Leselampe

2020 | KW 20

© Louis Volkmann

Buchempfehlung der Woche

von Madeleine Prahs

Madeleine Prahs ist Autorin. 2014 erschien ihr Roman „Nachbarn“, 2017 der Roman „Die Letzten“. Sie lebt in Leipzig.

Jurek Becker
Am Strand von Bochum ist allerhand los. Postkarten. (Hrsg.: Christine Becker)
Suhrkamp Verlag, Berlin 2018.

„Verehrte Gewürzgurke“, „Du rauschende Ballnacht“, „Du toller Einfall“, „Sehr geehrter Bratklops“, „Du alter Kostenvoranschlag“ – einige der originellsten Anreden, die die deutsche Literatur je hervorgebracht hat (und von Literatur ist unbedingt zu sprechen) finden sich in dem großartigen Nachlassband „Am Strand von Bochum ist allerhand los“. Er enthält eine Zusammenstellung von Postkarten, die der Schriftsteller und Drehbuchautor Jurek Becker von 1978 bis kurz vor seinem Tod, im Jahre 1997, an seine Familie, an Freunde und Weggefährten geschickt hat, unter anderem an seinen Verleger Siegfried Unseld, seine Lektorin Elisabeth Borchers, das Ehepaar Ottilie und Manfred Krug (mit Manfred Krug verband Becker eine enge Freundschaft, beide gaben sich zeitweise als Brüder aus), seinen Sohn Johnny und nicht zuletzt, es sind mitunter die schönsten lyrischen Lebenszeichen, an seine Frau Christine Becker. 
Die Motive der Postkarten sind sorgfältig ausgewählt, und oft erzeugen sie allein bildlich oder im Zusammenspiel mit dem Text eine herrliche Komik. Seine poetischen Kurzmitteilungen entwarf Becker vorab und trug sie in Schulhefte ein (ein Verfahren, das er auch beim Schreiben seiner Romane anwendete). Was auf den ersten Blick wie persönliche Grußbotschaften anmutet, sind eigenständige Kunstwerke – manchmal vor Witz und Chuzpe sprühend, manchmal melancholisch und nie belanglos geben sie Einblick in das Leben und die Haltung dieses Ausnahmeschriftstellers. 

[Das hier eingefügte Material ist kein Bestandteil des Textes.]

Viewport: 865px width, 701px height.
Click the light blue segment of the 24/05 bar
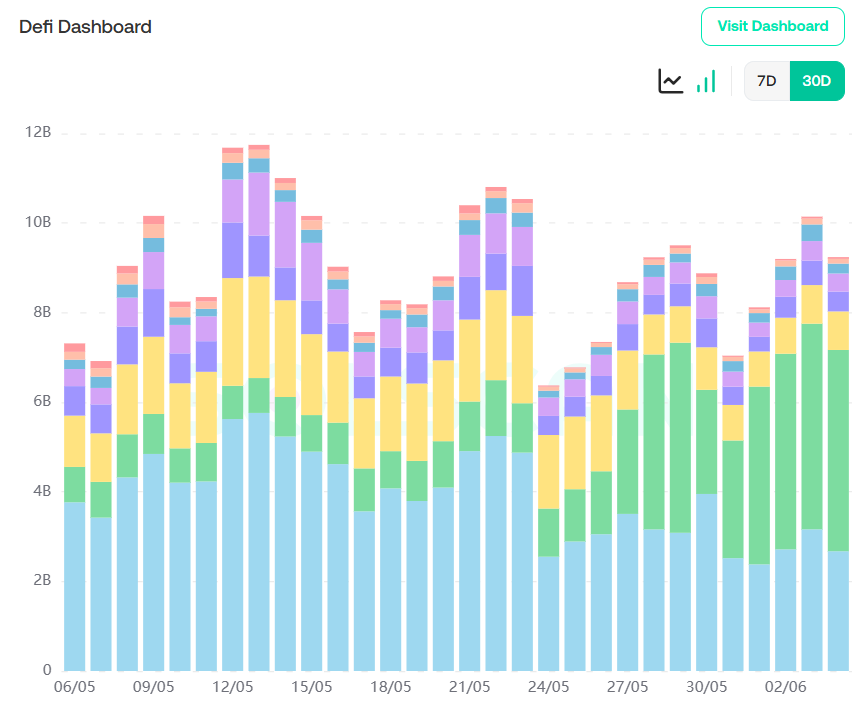pyautogui.click(x=549, y=612)
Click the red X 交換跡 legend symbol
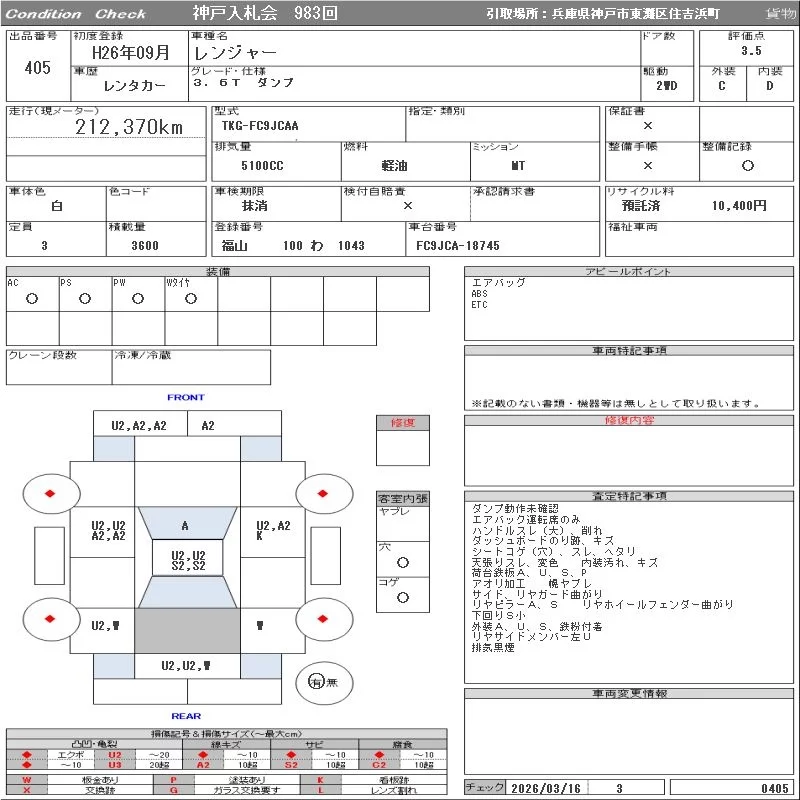Image resolution: width=800 pixels, height=800 pixels. tap(27, 790)
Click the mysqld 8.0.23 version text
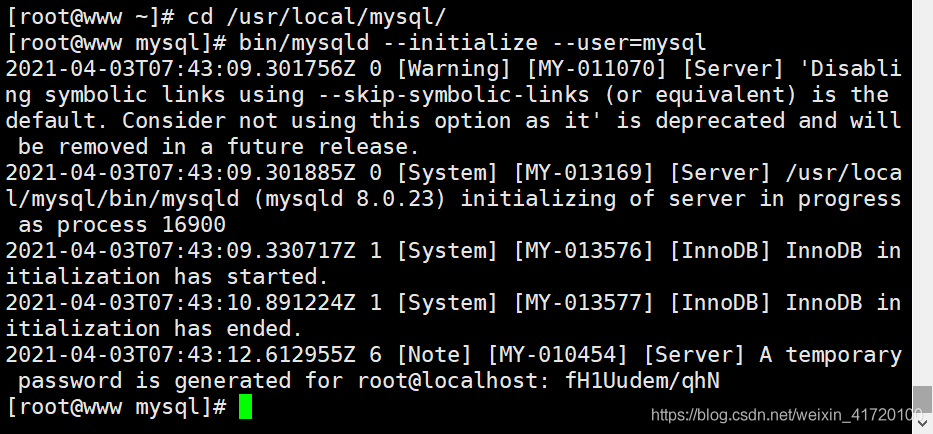This screenshot has width=933, height=434. tap(349, 199)
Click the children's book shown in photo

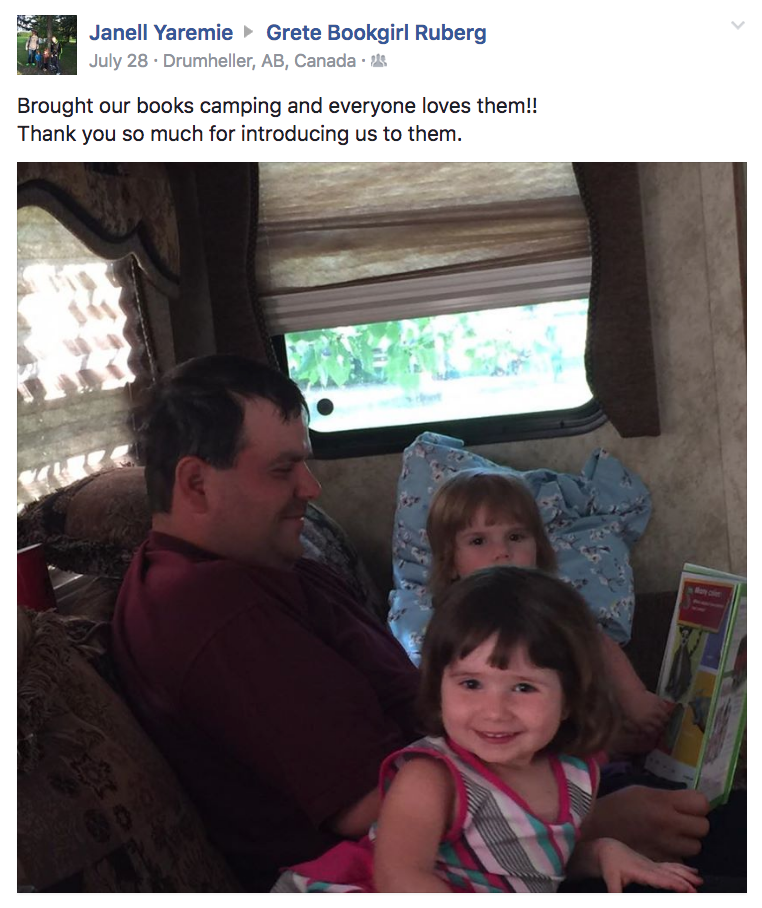click(x=700, y=684)
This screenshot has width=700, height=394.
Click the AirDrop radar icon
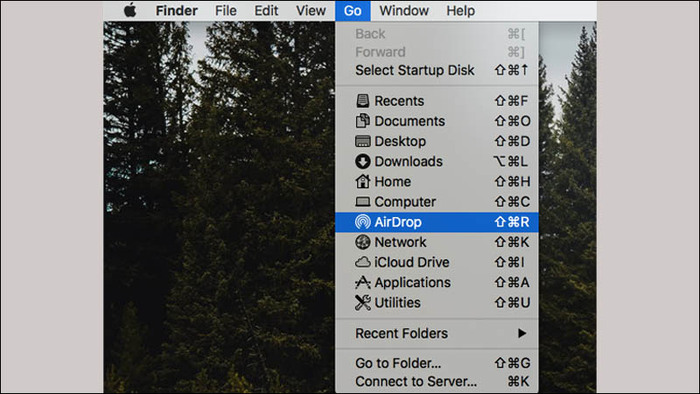coord(362,222)
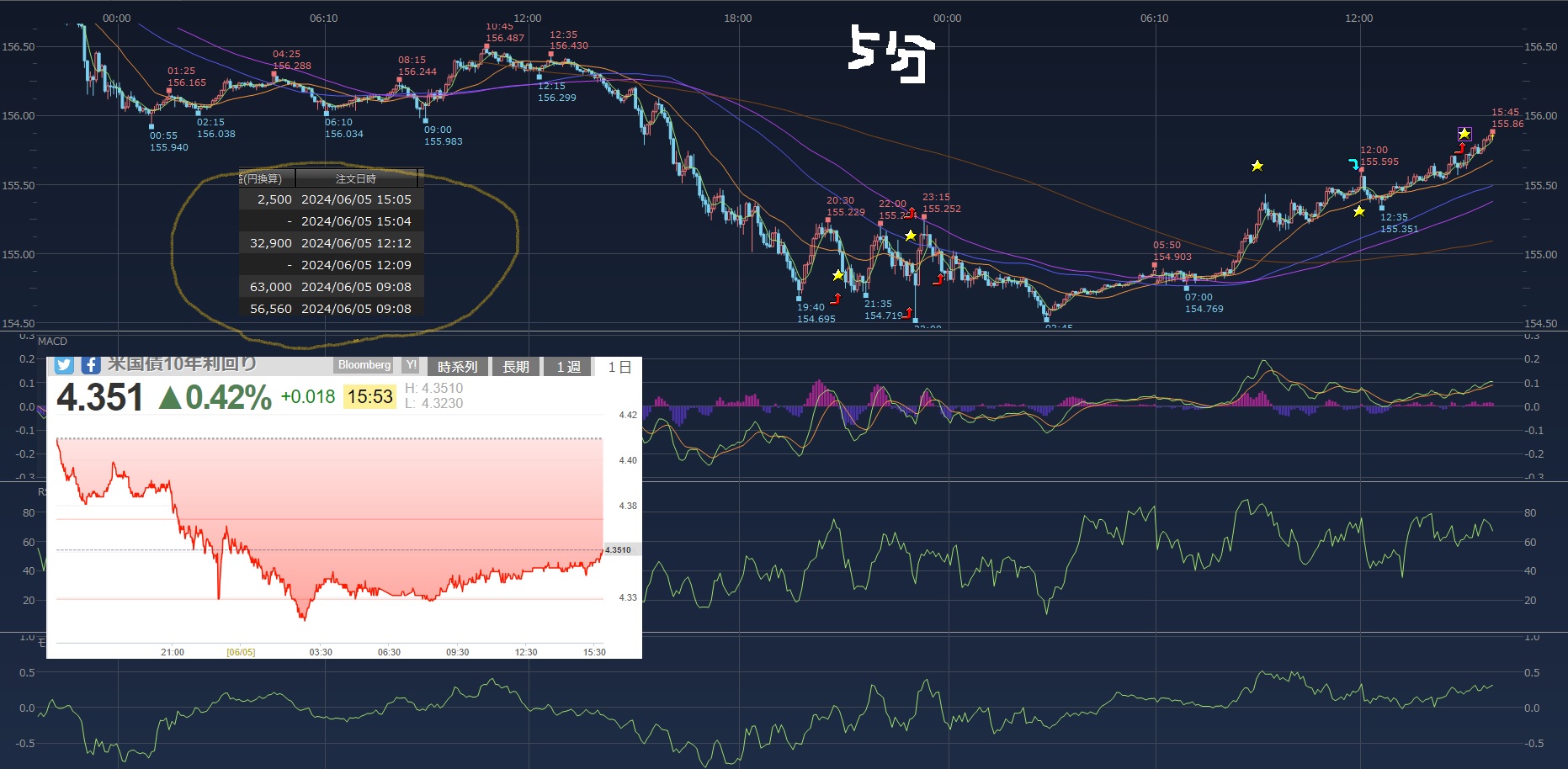Select the 1週 range tab

568,367
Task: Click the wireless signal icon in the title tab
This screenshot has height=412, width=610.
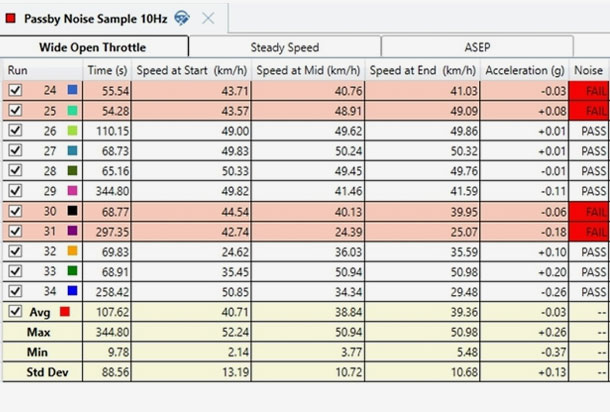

Verschickt wird aus aller Welt – aus Neuseeland, Australien, Island oder Israel, aus Polen, Indien oder dem Zimmer nebenan. Im Januar 1988 erhält Walburga Zeeh, die legendäre Chefsekretärin des Suhrkamp-Verlags, Post aus Kailua-Kona und erfährt, wahrscheinlich als eine der ersten, die ganze Wahrheit. „Liebste Burgel, wir sind einem großen Schwindel auf die Schliche gekommen: es gibt auf Hawaii überhaupt keine Vulkane! Die glühende Lava, die man auf Postkarten sieht, ist dort reinretouschiert, und für die Touristen, die nicht näher als 300 m an die Kraterränder randürfen, werden von arbeitslosen Hawaiianern Unmengen von Räucherstäbchen abgebrannt.“ Die Bausteine der Realität sind für Becker lediglich Ausgangsmaterial für das Spiel mit der Wirklichkeit, und er bringt Fakten in einen fiktiven, deswegen aber nicht weniger möglichen Zusammenhang. Diese poetische Weltaneignung scheint in zahlreichen Postkarten immer wieder auf, und Becker bewahrt sich diese, auch nach seiner Krebsdiagnose, auf eine lakonische, humorvolle Weise – bis zum Schluss. 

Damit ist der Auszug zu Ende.